Une simple égratignure sur une voiture a bouleversé toute la vie d’un jeune garçon au Nigeria. À l’âge de 13 ans, alors qu’il aidait son père à vendre de la canne à sucre dans les rues de Maiduguri, dans l’État de Borno, il a accidentellement cassé le phare d’un véhicule stationné au bord de la route. Terrifié, l’adolescent a pourtant décidé de rester sur place pour attendre le propriétaire. Mais lorsque celui-ci est arrivé, il l’a violemment agressé avant de l’emmener au commissariat.
Le propriétaire du véhicule s’est révélé être un policier. Le garçon a alors été placé en cellule sur ordre de l’agent. Après plusieurs semaines sans qu’aucune procédure ne soit engagée, il a été conduit au tribunal avec d’autres détenus.
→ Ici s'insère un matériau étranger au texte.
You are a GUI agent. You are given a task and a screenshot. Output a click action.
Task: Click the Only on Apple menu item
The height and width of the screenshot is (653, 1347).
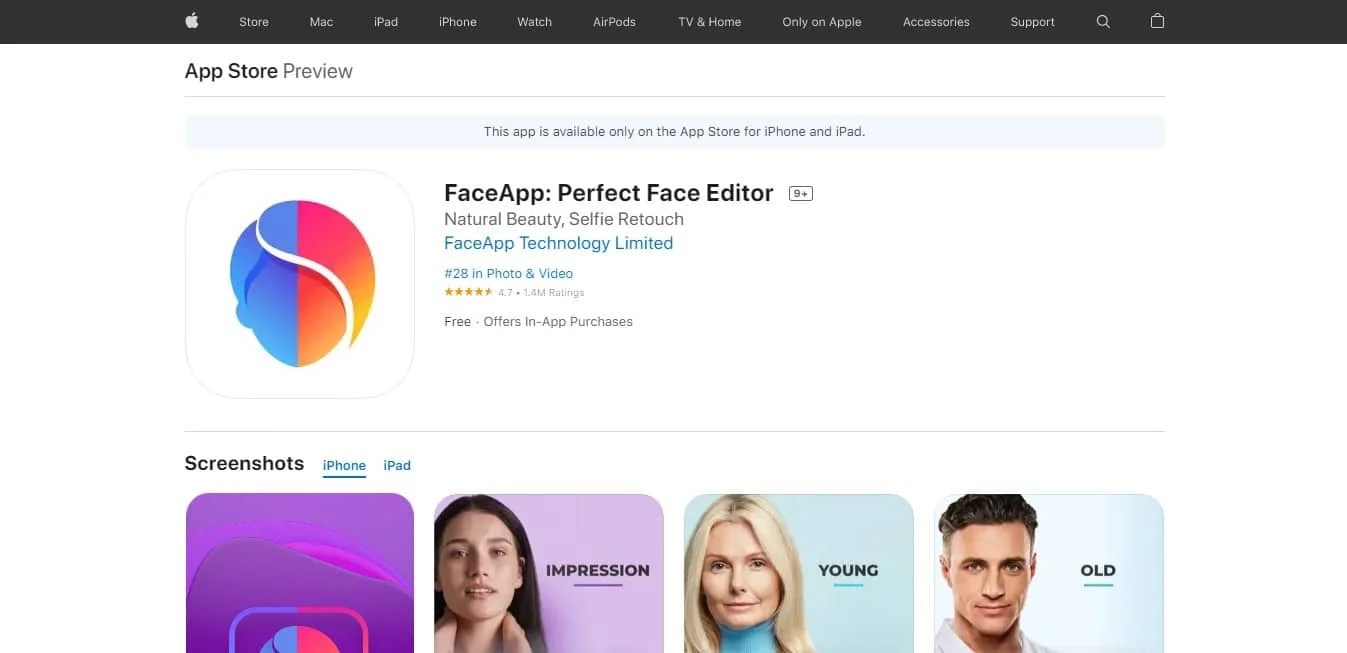[821, 21]
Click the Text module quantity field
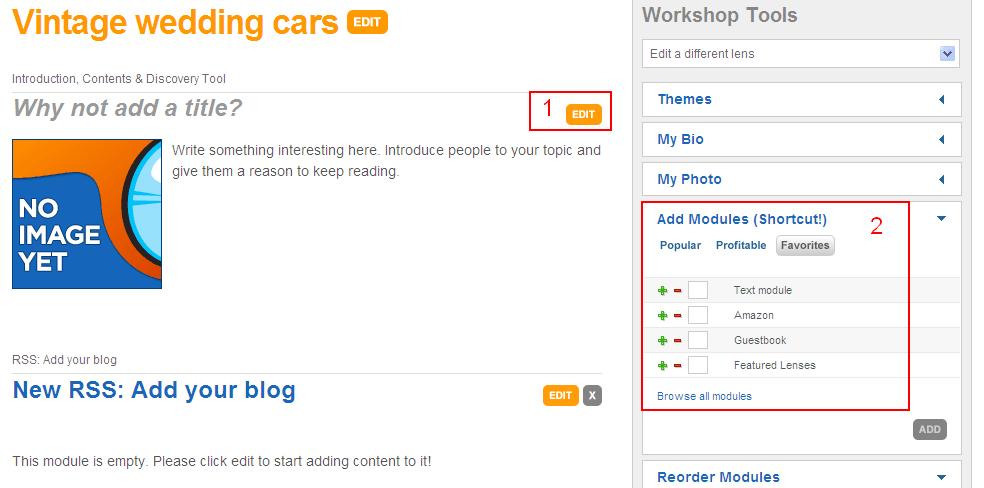Viewport: 984px width, 488px height. click(698, 290)
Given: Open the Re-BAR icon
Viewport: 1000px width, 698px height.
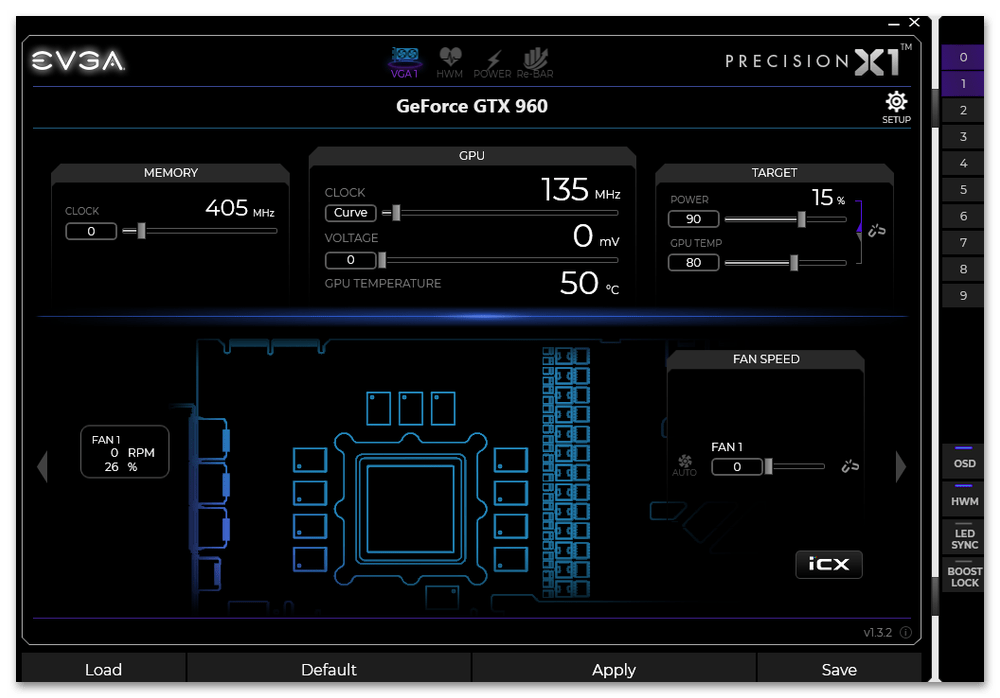Looking at the screenshot, I should click(x=537, y=62).
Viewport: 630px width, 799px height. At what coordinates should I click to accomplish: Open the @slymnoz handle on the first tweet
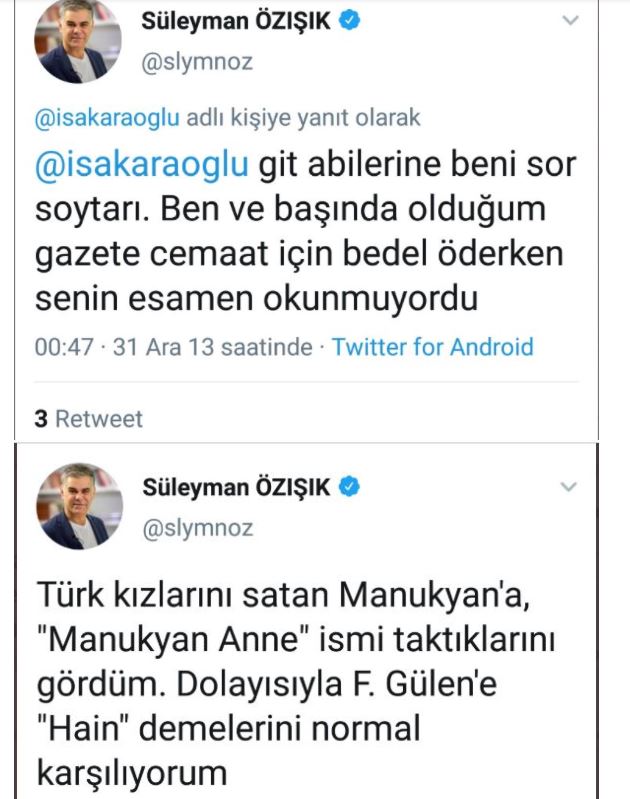(x=198, y=61)
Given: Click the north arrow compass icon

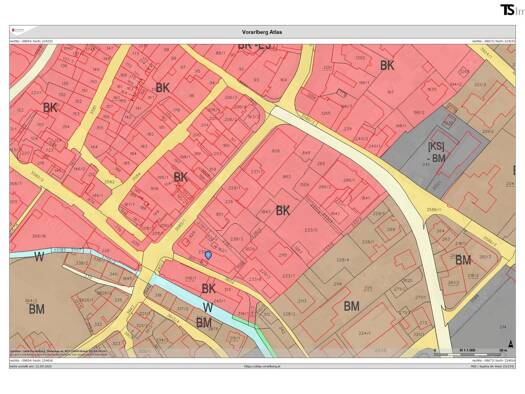Looking at the screenshot, I should (x=510, y=343).

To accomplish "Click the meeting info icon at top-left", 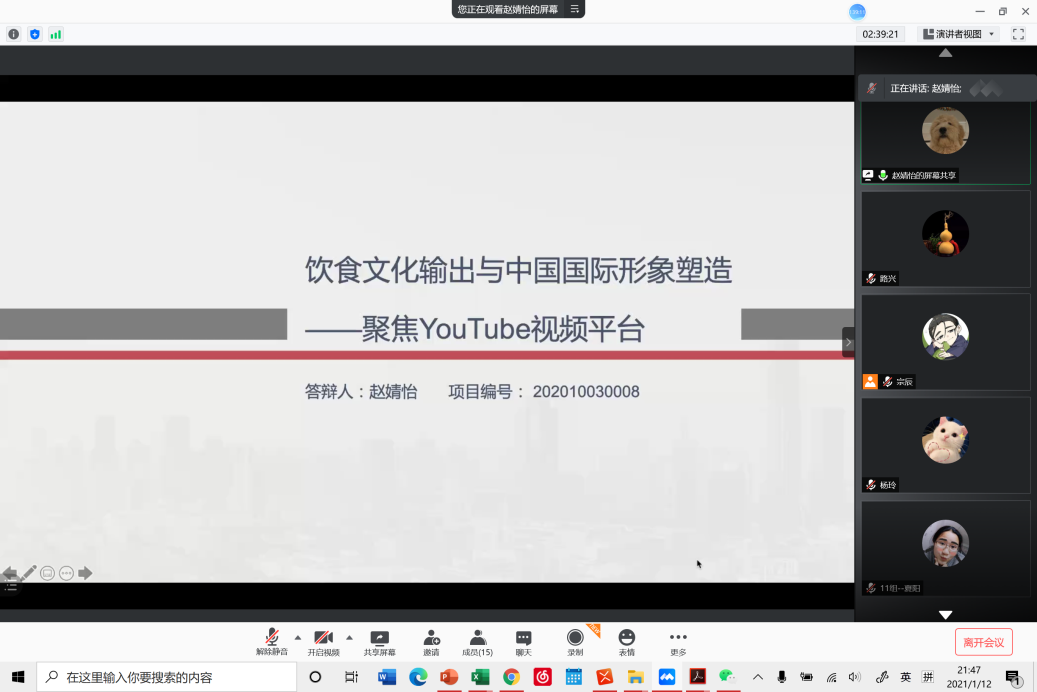I will [14, 34].
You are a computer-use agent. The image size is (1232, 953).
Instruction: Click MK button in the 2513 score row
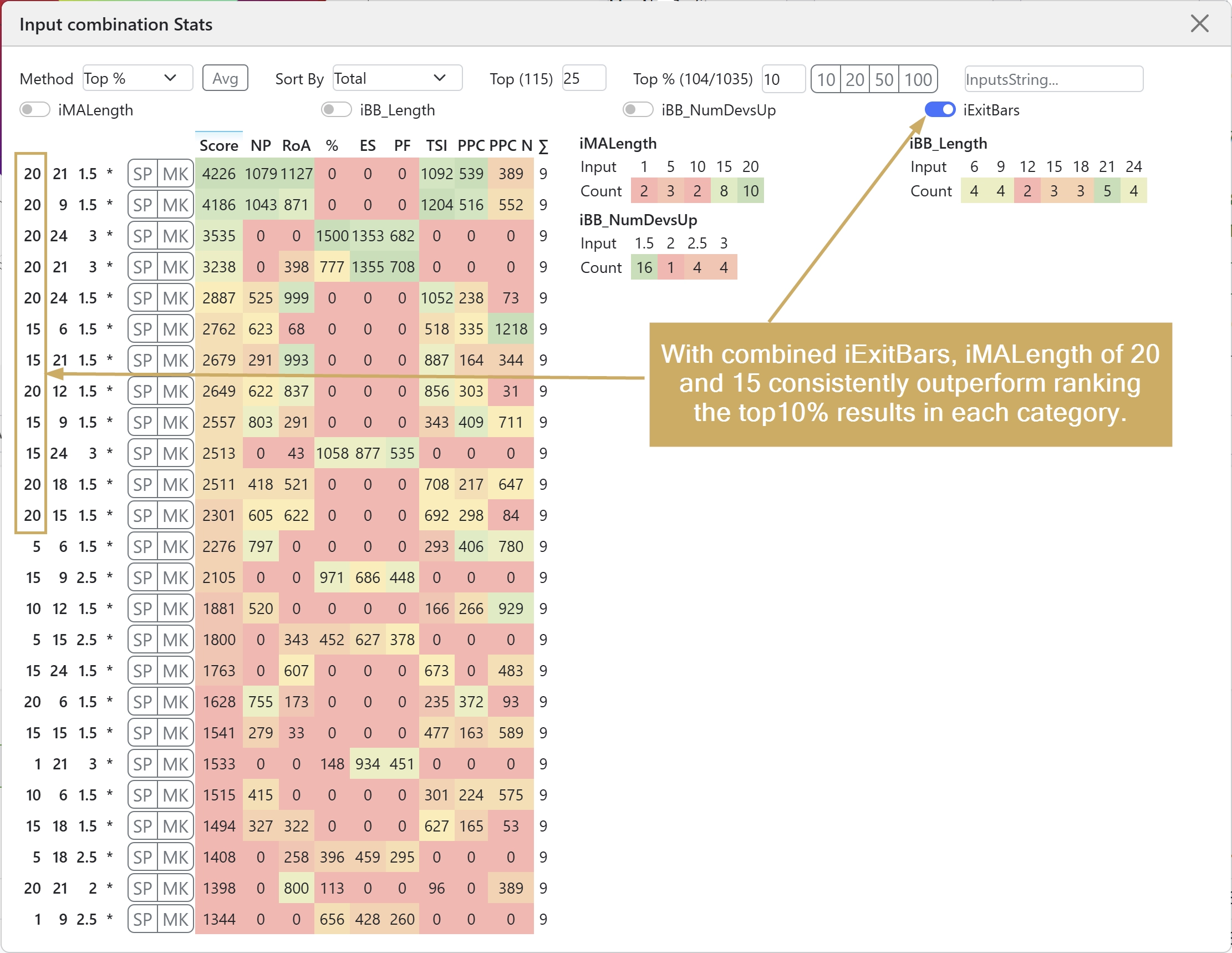pos(175,453)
Le tribunal ne siégeant pas ce jour-là, les policiers ont décidé de le maintenir en détention provisoire.
C’est ainsi que l’enfant de 13 ans s’est retrouvé à la prison de Maiduguri, sans véritable jugement ni décision judiciaire connue.Les années se sont ensuite transformées en décennies. À 15 ans, il a été transféré à Bauchi, avant de connaître plusieurs autres établissements pénitentiaires à travers le Nigeria, notamment dans l’Est et l’Ouest du pays. Il travaillait notamment à la blanchisserie et était progressivement devenu une figure connue des prisons qu’il fréquentait. À force de transferts successifs, il a fini par être surnommé « Baba de la prison ».
Pendant 47 ans, il a vécu derrière les barreaux, passant de l’adolescence à la vieillesse sans retrouver sa liberté.Son histoire a finalement été découverte alors qu’il avait 60 ans. Lors d’une visite dans une prison, un gouverneur l’a remarqué et lui a demandé son âge et la raison de sa détention. En larmes, l’homme lui a répondu qu’il était entré en prison à seulement 13 ans. Cette révélation a provoqué l’émotion des détenus et des responsables présents.
Après avoir entendu son récit et appris qu’il avait passé près d’un demi-siècle en détention, le gouverneur aurait décidé de s’intéresser à son cas. Une histoire qui soulève de nombreuses interrogations sur les conditions de détention, l’accès à la justice et le sort des personnes maintenues pendant des années sans véritable jugement.